Under the familiar standard of Rule 56, a federal district court may grant summary judgment only “if the pleadings, depositions, answers to interrogatories, and admissions on file, together with the affidavits, if any, show that there is no genuine issue of material fact and that the moving party is entitled to judgment as a matter of law.” Fed.R.Civ.P. 56(c). This standards acts as a dam to hold back the flood of cases that lack either the factual *38 support or legal foundation to necessitate a trial. See Celotex Corp. v. Catrett, 477 U.S. 317, 323-24, 327, 106 S.Ct. 2548, 91 L.Ed.2d 265 (1986); Wynne v. Tufts Univ. Sch. of Med., 976 F.2d 791, 794 (1st Cir.1992), ce rt. denied, 507 U.S. 1030, 113 S.Ct. 1845, 123 L.Ed.2d 470 (1993). In culling the essential facts of the litigation, the Court scrutinizes the record in the light most favorable to the nonmoving party, “indulging all reasonable inferences in that party’s favor,” Griggs-Ryan v. Smith, 904 F.2d 112, 115 (1st Cir.1990), yet disregarding unsupported allegations, unreasonable inferences, and conelusory speculation. See Smith v. F.W. Morse & Co., 76 F.3d 413, 428 (1st Cir.1996); Medina-Munoz v. R.J. Reynolds Tobacco Co., 896 F.2d 5, 8 (1st Cir.1990). If no genuine issue of material fact percolates through the record and the movant has demonstrated entitlement to judgment as a matter of law, then the Court will properly enter summary judgment. See Fed.R.Civ.P. 56(c); Anderson v. Liberty Lobby, Inc., 477 U.S. 242, 247-48, 106 S.Ct. 2505, 91 L.Ed.2d 202 (1986); Wynne, 976 F.2d at 794.

III. FACTS

Dow Jones, the publisher of the Wall Street Journal newspaper, operates a customer relations department in Chicopee, Massachusetts with a call center for customer service requests and complaints to a toll-free number. 1 From 1989 to 1994, the call center included an “Intensive Care Unit” (“ICU”), staffed by a supervisor and customer service representatives (“CSR”) to handle repeat complaints, mostly about delivery difficulties. CSRs in the ICU would make outbound calls, while regular CSRs would only answer incoming customer calls. In November 1994, Dow Jones eliminated the ICU and terminated the plaintiffs as part of a nationwide reduction-in-force aimed at balancing projected costs and revenues. Plaintiff Patricia Jez, age 47 at the time of termination, supervised the ICU, while plaintiffs Janice Flebotte (53), Gloria Gay (46), and Robert Mikla-siewicz (52) worked as full-time CSRs alongside Walter Olbrych (55) and three part-time CSRs.
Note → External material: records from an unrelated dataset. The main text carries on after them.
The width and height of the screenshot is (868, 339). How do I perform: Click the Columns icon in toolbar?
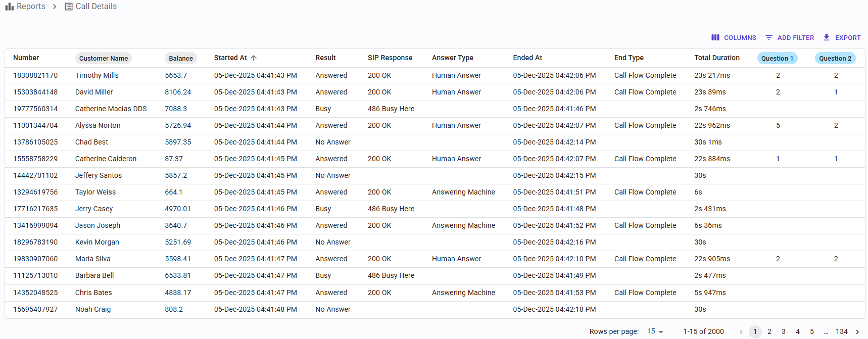coord(715,37)
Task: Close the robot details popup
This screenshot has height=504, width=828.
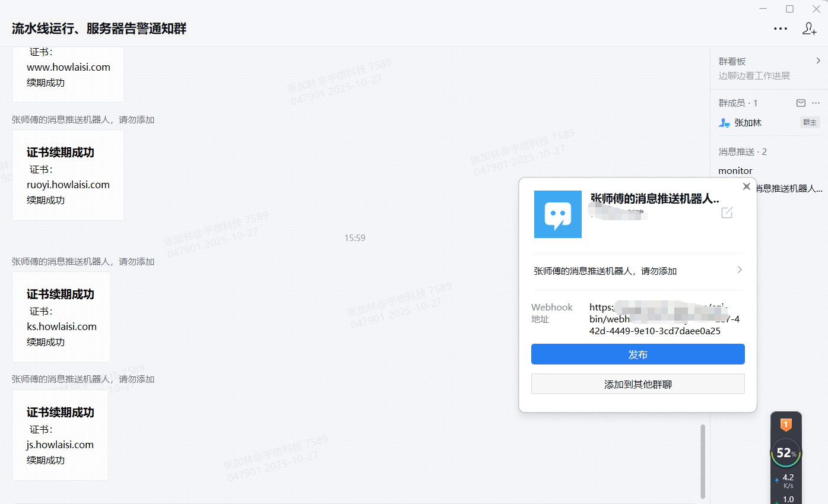Action: point(747,187)
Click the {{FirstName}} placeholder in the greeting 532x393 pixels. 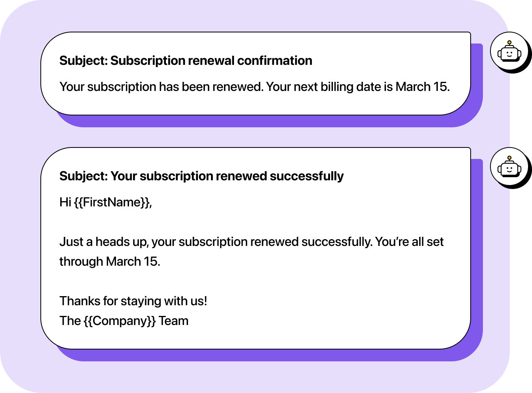(x=112, y=202)
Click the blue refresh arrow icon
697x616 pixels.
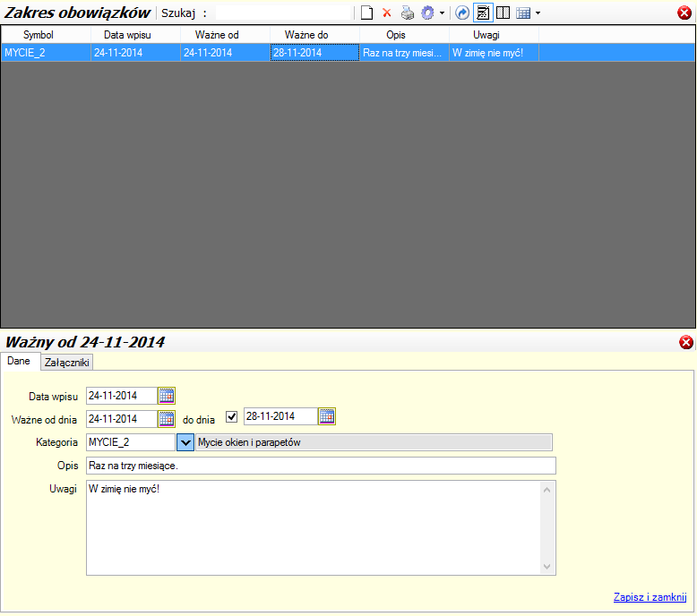coord(462,13)
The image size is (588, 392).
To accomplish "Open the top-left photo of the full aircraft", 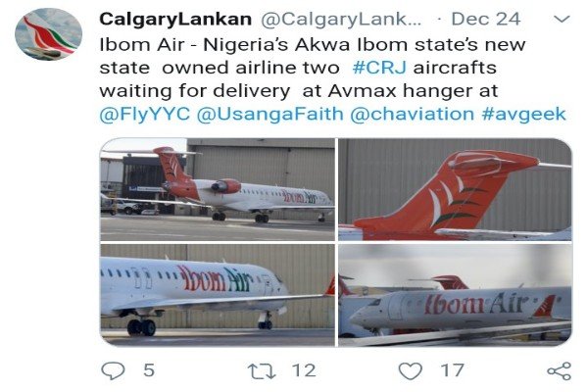I will tap(218, 189).
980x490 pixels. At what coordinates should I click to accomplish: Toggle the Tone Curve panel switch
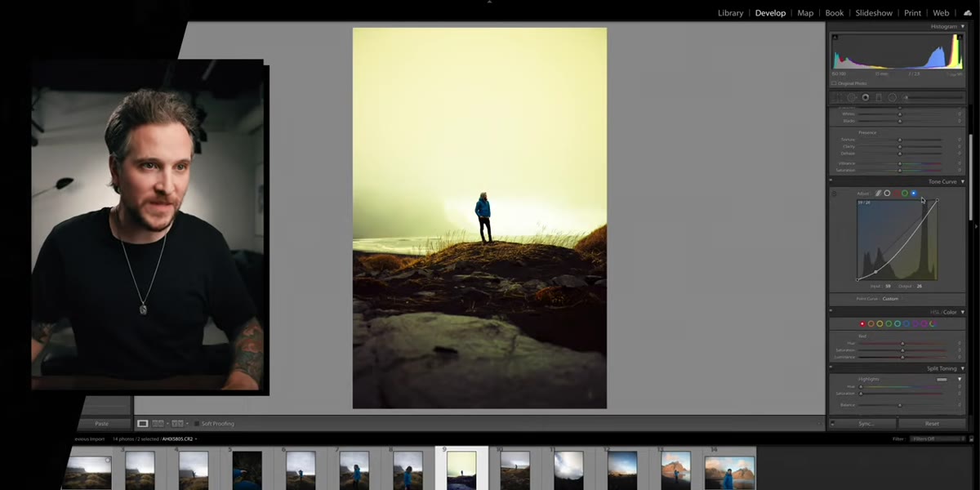pos(831,180)
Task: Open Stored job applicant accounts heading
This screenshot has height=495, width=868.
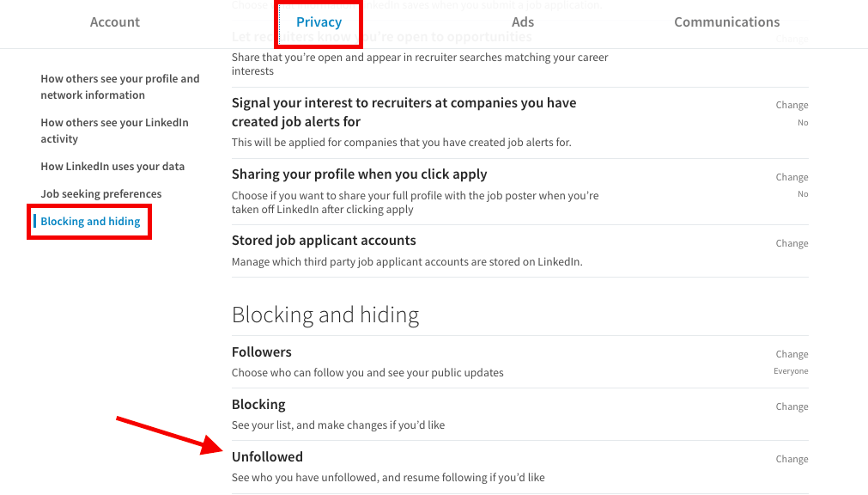Action: (324, 241)
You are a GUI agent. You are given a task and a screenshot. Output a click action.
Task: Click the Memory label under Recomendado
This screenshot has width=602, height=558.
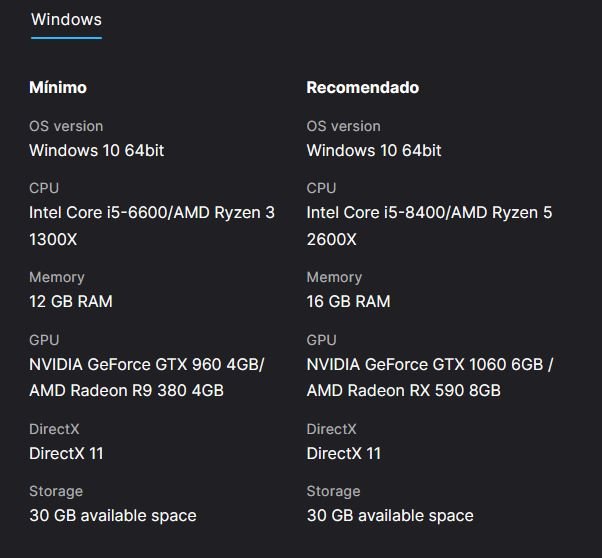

The demise of the ICU began in the fall of 1994, when Dow Jones management in New York instructed Michael Sheehan, its Director of Circulation Field Operations, to reduce the budget for his area of management, which included customer relations. In response, Sheehan then directed Kenneth Eickhoff, then the National Circulation Services Manager/Operations, to recommend how the company could reduce the customer relations budget for 1995 by $450,000. Eickhoff enlisted the assistance of Thomas Dalessio, the National Customer Relations Manager, in recommending cost cuts. Dalessio’s suggestions included discontinuing the ICU and laying off its five full-time employees at a savings of $125,000. Eickhoff then added that suggestion in a November 1, 1994 memorandum to Sheehan concerning numerous cuts in the customer services salary budget.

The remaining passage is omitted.